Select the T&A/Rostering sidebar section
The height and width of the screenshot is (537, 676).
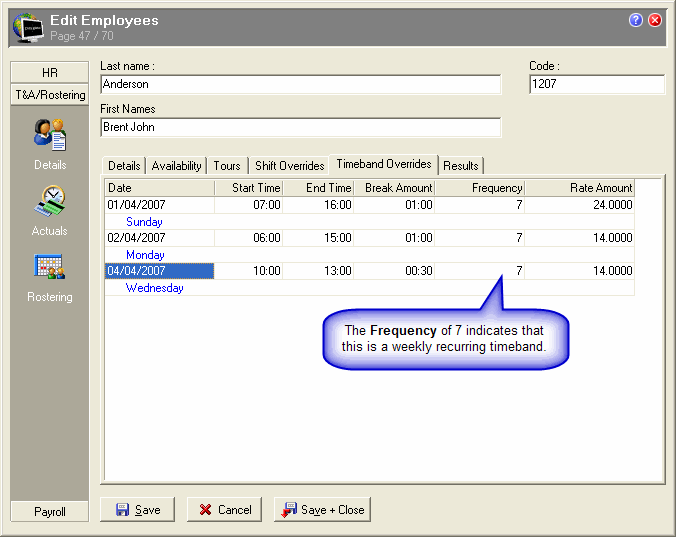49,95
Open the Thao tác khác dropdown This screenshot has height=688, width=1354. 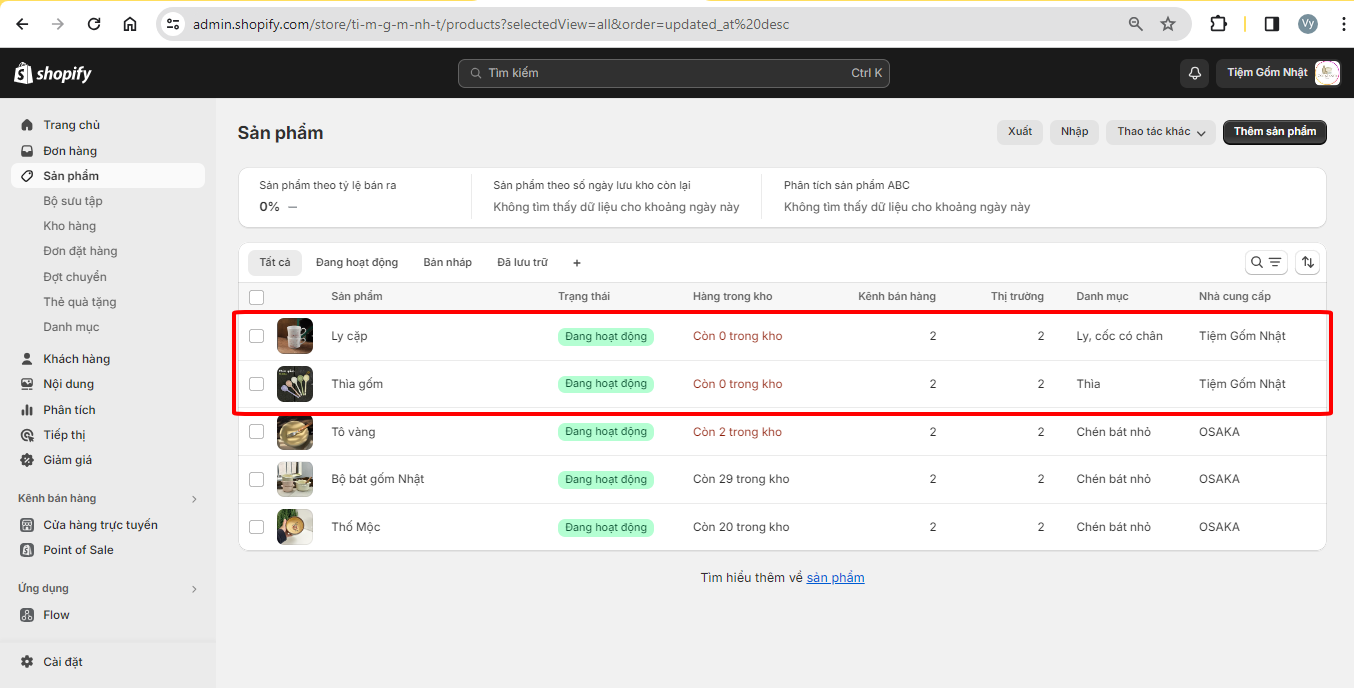tap(1162, 132)
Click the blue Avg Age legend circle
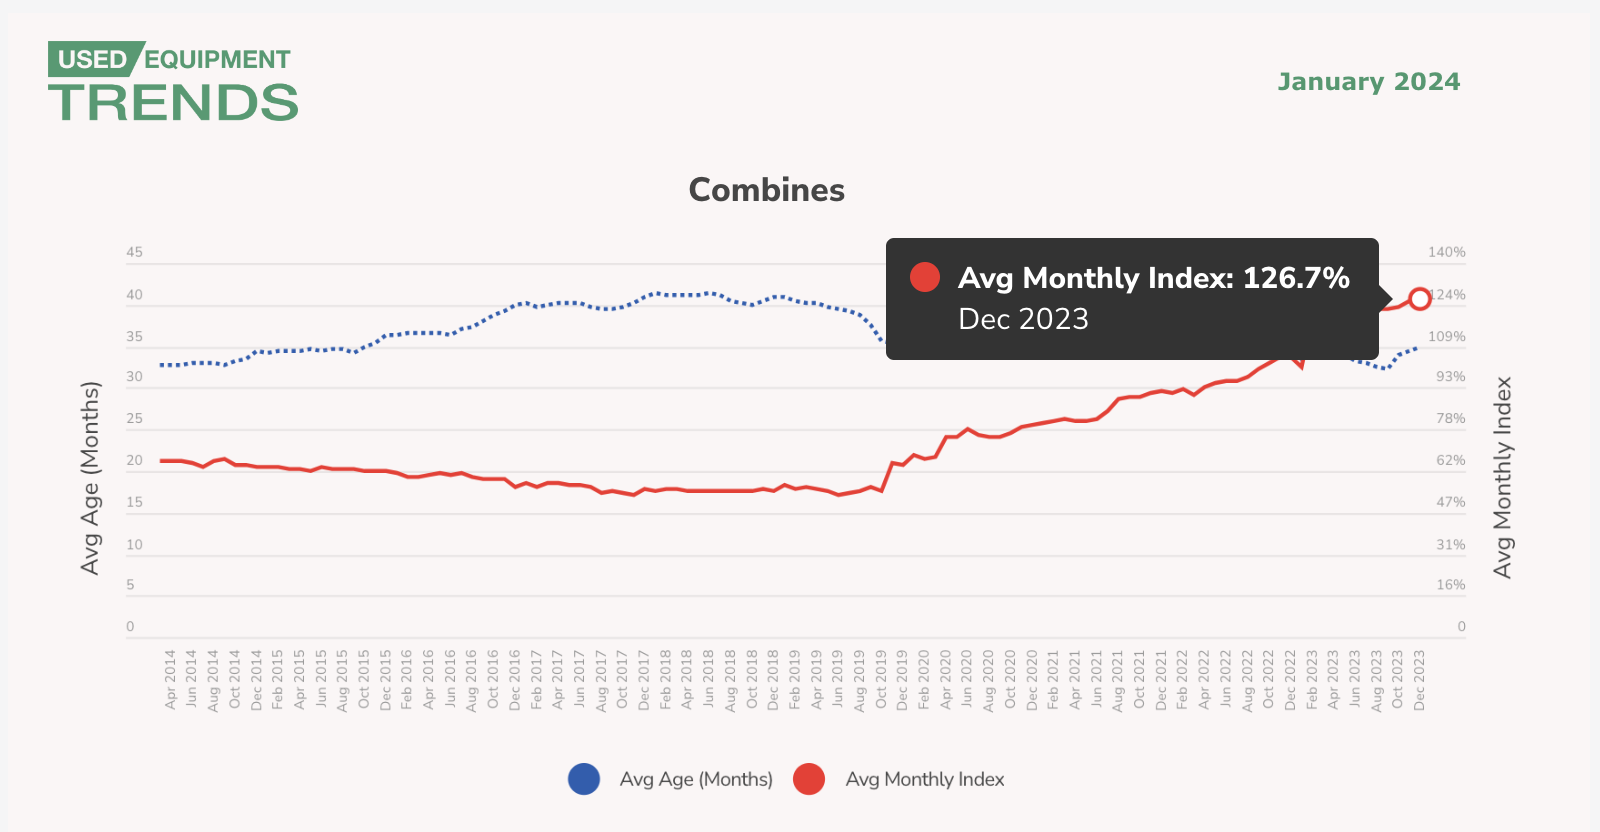The image size is (1600, 832). click(x=584, y=779)
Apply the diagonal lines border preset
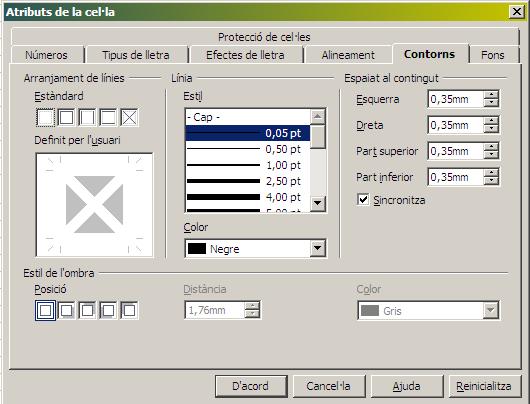530x404 pixels. click(x=129, y=118)
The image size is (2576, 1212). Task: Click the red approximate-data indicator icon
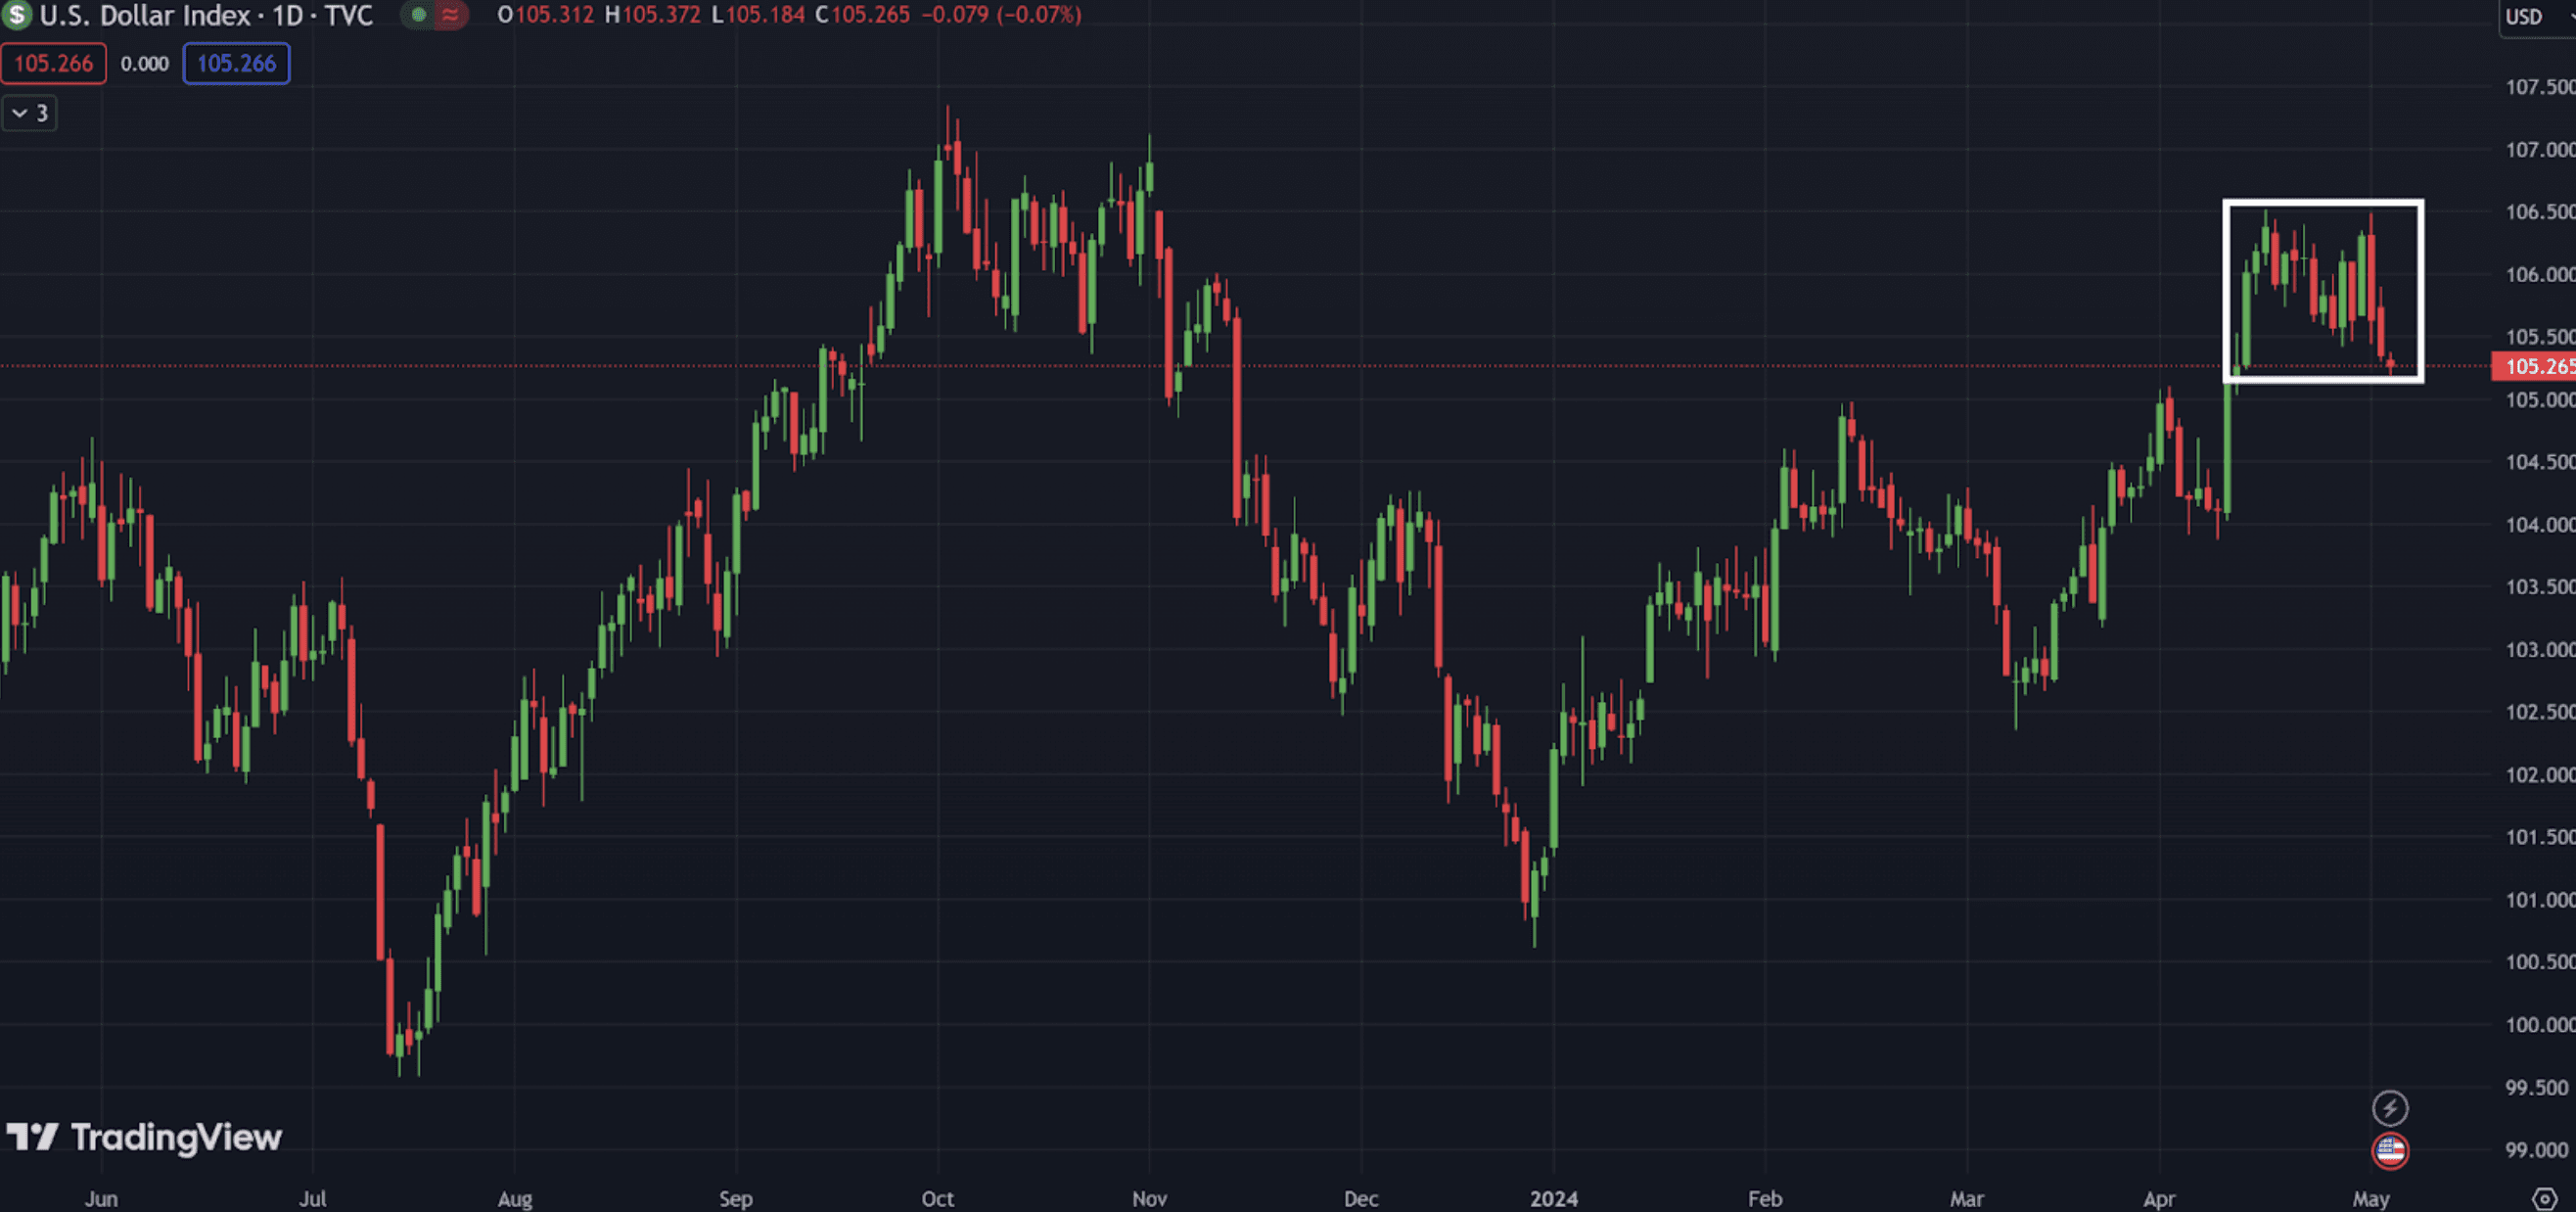click(451, 15)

Aim of the task: Everything from the line containing "The image size is (2576, 1212)." through the last line of the listing above must be output exactly, except the pictures.

Written solution:
The image size is (2576, 1212). Task: Click the red approximate-data indicator icon
click(451, 15)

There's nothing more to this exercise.